#### Task prompt:
In the data below, find the line that contains "Where should I click to: Click the" and the line that contains "Given: Open the Depurar menu". Copy both, plus every line between them, exactly.

#### Data section:
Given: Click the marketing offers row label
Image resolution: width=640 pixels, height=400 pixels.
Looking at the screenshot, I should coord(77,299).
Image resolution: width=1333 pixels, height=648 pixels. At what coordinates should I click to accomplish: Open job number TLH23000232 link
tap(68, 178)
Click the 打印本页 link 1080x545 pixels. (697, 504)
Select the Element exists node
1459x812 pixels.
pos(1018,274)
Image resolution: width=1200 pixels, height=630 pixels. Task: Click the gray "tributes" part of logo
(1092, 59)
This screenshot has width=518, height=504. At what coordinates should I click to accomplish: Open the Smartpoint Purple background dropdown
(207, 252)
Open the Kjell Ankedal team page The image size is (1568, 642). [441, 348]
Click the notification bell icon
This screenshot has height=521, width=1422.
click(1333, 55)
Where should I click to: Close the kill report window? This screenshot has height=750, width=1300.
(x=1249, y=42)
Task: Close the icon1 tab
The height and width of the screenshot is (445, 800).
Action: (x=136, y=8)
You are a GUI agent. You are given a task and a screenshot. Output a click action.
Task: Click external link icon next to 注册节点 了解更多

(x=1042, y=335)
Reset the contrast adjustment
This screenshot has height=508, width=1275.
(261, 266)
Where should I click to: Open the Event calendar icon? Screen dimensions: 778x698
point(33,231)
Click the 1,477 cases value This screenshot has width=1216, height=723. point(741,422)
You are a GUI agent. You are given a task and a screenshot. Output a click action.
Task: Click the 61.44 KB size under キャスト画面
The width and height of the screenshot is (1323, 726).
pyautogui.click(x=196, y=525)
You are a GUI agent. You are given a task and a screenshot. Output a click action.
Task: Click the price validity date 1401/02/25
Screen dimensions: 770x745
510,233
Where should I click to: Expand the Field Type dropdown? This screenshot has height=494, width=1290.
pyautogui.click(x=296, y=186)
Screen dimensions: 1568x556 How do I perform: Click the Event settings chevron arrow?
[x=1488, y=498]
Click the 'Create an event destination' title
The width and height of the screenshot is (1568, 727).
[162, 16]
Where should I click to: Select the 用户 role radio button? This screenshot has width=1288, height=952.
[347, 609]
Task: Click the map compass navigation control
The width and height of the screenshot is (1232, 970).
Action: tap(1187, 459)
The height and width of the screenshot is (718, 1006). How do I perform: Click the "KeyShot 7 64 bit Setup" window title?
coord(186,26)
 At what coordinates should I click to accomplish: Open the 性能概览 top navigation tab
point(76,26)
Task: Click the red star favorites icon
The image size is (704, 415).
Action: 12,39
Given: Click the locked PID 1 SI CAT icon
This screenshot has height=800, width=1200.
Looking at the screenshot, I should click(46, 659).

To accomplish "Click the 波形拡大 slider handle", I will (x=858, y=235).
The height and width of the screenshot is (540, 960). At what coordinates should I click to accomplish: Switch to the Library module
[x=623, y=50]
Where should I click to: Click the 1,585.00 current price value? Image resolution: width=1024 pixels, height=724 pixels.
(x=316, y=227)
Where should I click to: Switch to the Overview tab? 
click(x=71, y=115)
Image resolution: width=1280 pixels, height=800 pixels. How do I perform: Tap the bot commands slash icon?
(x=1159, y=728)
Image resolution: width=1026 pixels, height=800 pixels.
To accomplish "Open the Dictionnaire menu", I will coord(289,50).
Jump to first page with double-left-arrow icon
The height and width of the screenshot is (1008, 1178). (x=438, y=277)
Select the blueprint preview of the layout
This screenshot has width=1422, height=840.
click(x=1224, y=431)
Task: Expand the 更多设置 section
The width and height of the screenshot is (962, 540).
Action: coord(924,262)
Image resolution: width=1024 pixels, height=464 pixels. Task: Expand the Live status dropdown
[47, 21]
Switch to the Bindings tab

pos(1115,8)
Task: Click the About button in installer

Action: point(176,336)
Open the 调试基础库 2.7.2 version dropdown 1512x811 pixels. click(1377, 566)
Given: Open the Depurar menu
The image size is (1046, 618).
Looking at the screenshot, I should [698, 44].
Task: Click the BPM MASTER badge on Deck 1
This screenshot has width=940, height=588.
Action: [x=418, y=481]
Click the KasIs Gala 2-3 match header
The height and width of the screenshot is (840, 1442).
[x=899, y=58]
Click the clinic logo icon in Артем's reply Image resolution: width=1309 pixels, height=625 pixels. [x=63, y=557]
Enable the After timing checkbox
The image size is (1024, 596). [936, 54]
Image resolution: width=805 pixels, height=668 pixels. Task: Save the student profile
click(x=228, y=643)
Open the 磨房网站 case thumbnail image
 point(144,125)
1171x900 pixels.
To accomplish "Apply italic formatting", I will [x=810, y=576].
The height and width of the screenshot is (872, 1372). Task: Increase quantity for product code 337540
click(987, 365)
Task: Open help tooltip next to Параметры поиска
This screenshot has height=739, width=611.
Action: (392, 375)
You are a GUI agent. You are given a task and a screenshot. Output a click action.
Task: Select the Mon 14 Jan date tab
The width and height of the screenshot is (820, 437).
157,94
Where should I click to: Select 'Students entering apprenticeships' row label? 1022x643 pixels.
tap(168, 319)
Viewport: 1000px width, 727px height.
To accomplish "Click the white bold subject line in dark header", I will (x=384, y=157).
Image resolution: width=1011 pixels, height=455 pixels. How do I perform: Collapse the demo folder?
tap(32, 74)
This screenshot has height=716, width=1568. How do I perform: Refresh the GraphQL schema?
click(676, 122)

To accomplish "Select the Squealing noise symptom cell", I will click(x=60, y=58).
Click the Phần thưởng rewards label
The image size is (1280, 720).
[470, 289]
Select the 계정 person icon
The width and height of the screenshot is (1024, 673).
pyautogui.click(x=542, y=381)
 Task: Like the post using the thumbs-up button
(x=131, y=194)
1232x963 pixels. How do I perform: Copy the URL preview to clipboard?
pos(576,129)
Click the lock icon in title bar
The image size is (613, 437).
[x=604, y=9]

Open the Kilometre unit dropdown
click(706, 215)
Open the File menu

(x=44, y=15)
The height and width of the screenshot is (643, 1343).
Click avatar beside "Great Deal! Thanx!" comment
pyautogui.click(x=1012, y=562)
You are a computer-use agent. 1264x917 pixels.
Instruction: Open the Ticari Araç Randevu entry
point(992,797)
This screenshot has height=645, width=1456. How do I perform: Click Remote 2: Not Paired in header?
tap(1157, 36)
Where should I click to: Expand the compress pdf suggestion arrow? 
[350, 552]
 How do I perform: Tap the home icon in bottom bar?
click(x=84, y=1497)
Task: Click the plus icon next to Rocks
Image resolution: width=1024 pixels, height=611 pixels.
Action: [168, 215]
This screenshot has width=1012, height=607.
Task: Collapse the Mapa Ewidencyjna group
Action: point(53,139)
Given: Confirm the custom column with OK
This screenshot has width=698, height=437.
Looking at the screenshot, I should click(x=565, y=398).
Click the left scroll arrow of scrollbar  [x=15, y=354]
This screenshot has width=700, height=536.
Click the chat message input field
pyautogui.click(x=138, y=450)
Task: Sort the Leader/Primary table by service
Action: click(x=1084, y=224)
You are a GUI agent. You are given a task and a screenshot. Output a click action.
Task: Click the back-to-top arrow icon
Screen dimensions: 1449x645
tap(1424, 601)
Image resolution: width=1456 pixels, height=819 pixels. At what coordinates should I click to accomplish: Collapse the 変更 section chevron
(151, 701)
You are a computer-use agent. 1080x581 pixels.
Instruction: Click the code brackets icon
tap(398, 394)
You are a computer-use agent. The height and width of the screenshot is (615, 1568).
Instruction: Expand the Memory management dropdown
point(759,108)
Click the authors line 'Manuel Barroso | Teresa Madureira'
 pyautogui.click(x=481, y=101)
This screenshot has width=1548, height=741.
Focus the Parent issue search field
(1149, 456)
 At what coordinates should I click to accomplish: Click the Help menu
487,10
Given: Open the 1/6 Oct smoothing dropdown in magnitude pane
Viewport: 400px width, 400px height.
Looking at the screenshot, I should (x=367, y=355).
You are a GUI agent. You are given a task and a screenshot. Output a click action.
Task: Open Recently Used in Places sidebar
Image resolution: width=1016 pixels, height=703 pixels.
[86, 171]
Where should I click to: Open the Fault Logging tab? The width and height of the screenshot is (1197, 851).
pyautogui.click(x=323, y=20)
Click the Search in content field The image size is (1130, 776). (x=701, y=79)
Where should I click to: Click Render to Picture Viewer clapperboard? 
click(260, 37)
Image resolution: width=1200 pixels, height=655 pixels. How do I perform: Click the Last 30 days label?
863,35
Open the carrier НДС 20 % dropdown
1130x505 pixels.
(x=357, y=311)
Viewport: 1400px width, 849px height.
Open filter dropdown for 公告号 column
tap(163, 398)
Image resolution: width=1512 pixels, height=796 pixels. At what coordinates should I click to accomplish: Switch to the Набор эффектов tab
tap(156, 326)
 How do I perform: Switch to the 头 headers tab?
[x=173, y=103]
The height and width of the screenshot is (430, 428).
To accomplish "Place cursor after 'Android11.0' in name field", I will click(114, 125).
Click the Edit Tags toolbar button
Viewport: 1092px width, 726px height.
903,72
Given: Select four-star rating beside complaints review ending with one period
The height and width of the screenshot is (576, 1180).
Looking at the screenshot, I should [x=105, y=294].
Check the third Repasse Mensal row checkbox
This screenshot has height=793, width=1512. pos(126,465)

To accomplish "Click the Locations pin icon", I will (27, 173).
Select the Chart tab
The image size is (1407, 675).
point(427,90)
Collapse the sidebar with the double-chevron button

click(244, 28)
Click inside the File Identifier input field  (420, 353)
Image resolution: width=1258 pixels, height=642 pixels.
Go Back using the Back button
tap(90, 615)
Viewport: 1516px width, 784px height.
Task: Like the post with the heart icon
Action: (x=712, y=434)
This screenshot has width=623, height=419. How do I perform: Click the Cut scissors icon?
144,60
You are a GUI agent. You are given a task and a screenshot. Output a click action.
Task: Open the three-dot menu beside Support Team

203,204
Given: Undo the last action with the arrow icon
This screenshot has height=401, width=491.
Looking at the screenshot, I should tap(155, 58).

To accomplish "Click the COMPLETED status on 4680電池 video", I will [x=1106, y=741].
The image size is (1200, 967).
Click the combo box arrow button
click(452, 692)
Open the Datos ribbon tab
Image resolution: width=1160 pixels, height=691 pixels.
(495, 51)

#### Written solution:
Where should I click to: Click the 1,585.00 current price value? Image resolution: width=1024 pixels, height=724 pixels.
(x=316, y=227)
Where should I click to: Switch to the Overview tab? 
click(x=71, y=115)
Image resolution: width=1280 pixels, height=800 pixels. How do I perform: Tap the bot commands slash icon?
(x=1159, y=728)
Image resolution: width=1026 pixels, height=800 pixels.
To accomplish "Open the Dictionnaire menu", I will coord(289,50).
Jump to first page with double-left-arrow icon
The height and width of the screenshot is (1008, 1178). (x=438, y=277)
Select the blueprint preview of the layout
This screenshot has width=1422, height=840.
click(x=1224, y=431)
Task: Expand the 更多设置 section
The width and height of the screenshot is (962, 540).
Action: coord(924,262)
Image resolution: width=1024 pixels, height=464 pixels. Task: Expand the Live status dropdown
[47, 21]
Switch to the Bindings tab

pos(1115,8)
Task: Click the About button in installer

Action: point(176,336)
Open the 调试基础库 2.7.2 version dropdown 1512x811 pixels. click(1377, 566)
Given: Open the Depurar menu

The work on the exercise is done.